-- Records shown follows --
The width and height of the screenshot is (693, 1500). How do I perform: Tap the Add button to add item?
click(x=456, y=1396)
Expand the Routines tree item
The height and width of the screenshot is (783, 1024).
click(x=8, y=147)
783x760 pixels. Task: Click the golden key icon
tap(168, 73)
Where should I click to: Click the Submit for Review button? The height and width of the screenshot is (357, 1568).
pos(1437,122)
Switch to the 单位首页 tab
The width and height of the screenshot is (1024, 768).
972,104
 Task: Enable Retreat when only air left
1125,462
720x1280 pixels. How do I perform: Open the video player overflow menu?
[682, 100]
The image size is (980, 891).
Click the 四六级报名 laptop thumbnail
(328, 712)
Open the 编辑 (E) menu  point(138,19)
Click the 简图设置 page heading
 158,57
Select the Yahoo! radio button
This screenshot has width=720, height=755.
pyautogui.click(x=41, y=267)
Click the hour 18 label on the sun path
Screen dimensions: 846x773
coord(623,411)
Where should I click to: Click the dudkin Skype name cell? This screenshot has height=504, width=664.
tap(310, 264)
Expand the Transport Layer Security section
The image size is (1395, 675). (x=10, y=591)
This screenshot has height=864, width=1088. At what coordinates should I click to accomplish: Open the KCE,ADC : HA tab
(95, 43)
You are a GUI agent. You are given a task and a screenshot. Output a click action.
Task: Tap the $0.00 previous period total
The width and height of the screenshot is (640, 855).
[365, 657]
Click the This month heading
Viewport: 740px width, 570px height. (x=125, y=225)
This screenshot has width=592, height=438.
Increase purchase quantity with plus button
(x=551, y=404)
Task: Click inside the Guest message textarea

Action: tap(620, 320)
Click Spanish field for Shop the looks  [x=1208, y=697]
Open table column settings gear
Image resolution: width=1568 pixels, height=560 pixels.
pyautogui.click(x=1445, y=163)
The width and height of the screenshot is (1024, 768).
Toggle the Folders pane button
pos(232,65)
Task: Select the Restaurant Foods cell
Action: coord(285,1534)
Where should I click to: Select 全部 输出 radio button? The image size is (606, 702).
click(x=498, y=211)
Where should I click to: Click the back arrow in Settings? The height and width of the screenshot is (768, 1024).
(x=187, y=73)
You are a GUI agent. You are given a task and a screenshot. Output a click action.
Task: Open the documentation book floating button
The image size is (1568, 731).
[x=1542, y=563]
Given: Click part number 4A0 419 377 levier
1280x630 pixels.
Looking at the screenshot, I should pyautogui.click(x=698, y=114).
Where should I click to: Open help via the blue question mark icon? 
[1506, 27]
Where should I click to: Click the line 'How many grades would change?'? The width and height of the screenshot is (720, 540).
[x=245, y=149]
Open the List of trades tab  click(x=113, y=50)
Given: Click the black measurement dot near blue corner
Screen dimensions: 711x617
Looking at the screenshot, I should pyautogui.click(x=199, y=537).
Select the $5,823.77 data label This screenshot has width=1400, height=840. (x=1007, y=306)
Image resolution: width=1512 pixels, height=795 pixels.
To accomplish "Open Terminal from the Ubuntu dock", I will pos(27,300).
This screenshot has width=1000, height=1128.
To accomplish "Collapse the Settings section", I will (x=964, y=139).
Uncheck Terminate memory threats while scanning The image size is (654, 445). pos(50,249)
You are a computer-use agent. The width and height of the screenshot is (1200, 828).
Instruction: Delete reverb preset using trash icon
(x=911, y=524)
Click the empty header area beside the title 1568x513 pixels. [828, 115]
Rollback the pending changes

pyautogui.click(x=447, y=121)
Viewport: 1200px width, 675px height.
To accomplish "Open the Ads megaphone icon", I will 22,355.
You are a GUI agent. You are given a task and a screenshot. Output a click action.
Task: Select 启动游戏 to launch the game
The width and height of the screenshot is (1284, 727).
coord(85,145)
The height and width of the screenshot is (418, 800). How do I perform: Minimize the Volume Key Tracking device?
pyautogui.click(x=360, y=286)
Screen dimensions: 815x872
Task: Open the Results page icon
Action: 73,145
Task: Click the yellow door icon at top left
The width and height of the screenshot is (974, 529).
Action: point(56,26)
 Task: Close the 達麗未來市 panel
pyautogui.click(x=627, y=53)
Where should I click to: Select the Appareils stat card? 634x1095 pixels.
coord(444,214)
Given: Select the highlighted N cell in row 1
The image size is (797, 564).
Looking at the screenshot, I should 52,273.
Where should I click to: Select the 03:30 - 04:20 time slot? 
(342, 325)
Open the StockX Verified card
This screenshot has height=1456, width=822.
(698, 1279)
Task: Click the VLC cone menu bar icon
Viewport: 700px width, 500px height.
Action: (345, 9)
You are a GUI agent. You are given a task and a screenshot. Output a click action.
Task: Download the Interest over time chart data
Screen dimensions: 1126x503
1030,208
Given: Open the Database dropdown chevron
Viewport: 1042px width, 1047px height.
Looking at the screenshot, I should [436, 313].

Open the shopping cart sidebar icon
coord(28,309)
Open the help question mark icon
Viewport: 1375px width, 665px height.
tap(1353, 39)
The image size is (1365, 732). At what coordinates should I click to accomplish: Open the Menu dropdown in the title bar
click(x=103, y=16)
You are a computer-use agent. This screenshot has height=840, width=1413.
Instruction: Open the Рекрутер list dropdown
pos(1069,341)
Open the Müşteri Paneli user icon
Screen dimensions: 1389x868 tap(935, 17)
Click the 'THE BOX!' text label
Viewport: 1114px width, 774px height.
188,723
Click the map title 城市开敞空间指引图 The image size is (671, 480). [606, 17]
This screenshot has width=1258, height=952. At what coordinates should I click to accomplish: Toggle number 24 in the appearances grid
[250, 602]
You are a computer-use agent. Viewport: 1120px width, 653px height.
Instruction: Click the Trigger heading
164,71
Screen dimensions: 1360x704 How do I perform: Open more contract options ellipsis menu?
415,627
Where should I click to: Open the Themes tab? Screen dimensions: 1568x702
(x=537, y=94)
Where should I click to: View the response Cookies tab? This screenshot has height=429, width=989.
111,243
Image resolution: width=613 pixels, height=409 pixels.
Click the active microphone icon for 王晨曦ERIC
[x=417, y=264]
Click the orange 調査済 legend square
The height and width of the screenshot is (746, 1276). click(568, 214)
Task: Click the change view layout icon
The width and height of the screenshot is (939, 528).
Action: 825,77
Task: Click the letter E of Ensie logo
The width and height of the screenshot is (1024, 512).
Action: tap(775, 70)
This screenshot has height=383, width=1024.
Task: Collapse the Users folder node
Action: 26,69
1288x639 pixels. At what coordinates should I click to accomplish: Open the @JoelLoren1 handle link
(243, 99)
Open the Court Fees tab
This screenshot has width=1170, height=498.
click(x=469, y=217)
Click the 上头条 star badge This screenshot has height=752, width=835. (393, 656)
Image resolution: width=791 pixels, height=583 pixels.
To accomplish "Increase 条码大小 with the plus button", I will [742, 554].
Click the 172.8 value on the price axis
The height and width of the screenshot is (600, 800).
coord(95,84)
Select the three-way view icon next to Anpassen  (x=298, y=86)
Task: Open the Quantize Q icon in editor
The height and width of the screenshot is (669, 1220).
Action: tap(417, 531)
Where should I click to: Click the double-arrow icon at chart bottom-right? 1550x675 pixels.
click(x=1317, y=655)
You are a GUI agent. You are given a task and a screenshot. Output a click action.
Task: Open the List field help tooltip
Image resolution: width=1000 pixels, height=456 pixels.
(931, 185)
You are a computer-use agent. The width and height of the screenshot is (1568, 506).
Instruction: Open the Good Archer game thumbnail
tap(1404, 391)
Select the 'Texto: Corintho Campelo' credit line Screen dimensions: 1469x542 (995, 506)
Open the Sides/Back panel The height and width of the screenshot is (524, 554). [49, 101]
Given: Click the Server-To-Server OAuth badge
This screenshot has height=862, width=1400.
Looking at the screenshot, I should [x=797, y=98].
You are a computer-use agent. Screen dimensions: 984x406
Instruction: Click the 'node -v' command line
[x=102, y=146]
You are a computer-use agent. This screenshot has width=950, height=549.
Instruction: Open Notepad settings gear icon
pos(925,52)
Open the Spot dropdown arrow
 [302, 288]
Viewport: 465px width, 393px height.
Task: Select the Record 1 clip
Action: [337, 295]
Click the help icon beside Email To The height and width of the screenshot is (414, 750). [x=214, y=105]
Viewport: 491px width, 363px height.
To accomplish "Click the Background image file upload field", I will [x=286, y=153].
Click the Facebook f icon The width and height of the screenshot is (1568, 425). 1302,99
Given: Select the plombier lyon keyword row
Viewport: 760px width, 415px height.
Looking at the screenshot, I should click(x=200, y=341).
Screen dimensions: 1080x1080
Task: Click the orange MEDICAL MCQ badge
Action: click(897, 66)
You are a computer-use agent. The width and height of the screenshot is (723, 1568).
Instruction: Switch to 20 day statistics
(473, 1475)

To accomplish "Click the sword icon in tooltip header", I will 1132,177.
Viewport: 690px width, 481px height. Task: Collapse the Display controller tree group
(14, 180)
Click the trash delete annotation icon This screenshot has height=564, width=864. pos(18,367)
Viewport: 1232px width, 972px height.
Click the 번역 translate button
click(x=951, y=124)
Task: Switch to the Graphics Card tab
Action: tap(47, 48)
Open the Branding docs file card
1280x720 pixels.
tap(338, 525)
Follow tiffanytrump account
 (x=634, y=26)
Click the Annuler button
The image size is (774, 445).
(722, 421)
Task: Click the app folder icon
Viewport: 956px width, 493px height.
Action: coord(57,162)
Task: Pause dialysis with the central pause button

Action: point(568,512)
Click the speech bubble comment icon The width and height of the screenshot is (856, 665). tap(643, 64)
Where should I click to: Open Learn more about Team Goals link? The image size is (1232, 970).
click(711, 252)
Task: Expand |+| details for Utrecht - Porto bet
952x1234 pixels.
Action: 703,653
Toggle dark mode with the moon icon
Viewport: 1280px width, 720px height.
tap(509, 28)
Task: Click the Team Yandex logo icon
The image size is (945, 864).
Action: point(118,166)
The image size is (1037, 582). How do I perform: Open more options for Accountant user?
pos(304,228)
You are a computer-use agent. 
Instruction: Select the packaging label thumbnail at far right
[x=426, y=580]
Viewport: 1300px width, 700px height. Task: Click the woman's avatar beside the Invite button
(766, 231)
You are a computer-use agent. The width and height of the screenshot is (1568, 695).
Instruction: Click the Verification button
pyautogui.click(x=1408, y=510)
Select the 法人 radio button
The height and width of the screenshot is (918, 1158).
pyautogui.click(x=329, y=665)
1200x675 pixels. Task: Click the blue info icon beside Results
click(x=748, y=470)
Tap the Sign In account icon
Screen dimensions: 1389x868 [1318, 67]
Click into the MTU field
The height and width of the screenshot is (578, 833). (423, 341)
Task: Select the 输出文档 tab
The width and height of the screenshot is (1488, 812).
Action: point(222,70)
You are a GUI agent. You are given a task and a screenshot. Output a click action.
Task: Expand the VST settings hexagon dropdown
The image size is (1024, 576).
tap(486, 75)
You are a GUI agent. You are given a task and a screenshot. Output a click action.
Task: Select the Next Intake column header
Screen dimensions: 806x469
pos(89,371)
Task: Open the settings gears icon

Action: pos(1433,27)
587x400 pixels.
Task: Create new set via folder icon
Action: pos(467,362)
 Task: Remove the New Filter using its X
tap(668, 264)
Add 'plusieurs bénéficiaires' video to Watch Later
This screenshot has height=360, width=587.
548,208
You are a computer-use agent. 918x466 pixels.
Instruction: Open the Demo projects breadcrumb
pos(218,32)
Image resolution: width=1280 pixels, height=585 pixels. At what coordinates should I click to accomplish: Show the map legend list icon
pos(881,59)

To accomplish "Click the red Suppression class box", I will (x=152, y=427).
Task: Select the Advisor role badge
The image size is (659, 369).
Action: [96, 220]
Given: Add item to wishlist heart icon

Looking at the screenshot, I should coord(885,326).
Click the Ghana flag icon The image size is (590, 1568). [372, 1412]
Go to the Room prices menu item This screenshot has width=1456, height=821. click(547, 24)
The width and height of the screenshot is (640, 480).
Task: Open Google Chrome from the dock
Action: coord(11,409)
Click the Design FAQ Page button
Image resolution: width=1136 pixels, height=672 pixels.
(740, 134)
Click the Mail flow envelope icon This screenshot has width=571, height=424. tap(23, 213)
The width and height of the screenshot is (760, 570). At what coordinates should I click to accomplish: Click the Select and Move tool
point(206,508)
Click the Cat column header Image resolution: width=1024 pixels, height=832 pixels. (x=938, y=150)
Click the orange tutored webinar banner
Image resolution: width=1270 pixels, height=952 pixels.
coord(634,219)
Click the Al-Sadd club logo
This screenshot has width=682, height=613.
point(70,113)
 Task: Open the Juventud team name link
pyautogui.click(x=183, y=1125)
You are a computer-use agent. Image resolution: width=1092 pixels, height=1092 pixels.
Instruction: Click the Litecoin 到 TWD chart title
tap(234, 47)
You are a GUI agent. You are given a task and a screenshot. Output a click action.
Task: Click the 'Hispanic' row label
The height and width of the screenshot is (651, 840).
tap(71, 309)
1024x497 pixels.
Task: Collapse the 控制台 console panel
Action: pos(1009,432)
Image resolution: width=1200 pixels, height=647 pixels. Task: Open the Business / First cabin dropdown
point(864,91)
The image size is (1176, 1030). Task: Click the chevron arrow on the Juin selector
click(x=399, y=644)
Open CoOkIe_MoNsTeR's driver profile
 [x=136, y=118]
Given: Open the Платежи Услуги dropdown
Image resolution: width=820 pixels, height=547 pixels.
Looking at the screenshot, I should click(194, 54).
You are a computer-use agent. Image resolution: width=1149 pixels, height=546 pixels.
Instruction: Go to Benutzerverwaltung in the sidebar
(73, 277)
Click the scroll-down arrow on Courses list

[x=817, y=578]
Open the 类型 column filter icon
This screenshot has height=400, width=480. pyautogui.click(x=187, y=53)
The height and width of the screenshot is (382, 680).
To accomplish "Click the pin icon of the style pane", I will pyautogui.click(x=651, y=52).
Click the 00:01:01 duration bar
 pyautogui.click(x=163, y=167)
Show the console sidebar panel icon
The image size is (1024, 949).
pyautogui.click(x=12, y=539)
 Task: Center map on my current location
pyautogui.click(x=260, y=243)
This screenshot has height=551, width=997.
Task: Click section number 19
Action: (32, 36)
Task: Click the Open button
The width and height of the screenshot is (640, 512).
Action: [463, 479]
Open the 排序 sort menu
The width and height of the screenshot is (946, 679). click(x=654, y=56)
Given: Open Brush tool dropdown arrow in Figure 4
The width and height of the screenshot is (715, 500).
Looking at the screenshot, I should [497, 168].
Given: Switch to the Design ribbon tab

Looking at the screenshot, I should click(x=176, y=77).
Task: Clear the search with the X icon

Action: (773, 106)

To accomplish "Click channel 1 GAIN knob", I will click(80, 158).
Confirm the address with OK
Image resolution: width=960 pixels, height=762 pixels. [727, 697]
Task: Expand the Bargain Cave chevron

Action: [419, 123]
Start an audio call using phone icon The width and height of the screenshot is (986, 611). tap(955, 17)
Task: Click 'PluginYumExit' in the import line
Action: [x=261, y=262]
-- Records shown concluded --
What is expected: If a line in the records above holds the string "computer", copy it.

Answer space:
You are a computer-use agent. The width and height of the screenshot is (1200, 828).
You are a computer-use agent. This screenshot has height=840, width=1413.
You are a computer-use agent. Viewport: 1120px width, 653px height.
You are a computer-use agent. The width and height of the screenshot is (1568, 506).
You are a computer-use agent. Screen dimensions: 984x406
You are a computer-use agent. This screenshot has width=950, height=549.
You are a computer-use agent. The width and height of the screenshot is (723, 1568).
You are a computer-use agent. 
You are a computer-use agent. The width and height of the screenshot is (1568, 695).
You are a computer-use agent. 918x466 pixels.
You are a computer-use agent. Image resolution: width=1092 pixels, height=1092 pixels.
You are a computer-use agent. Image resolution: width=1149 pixels, height=546 pixels.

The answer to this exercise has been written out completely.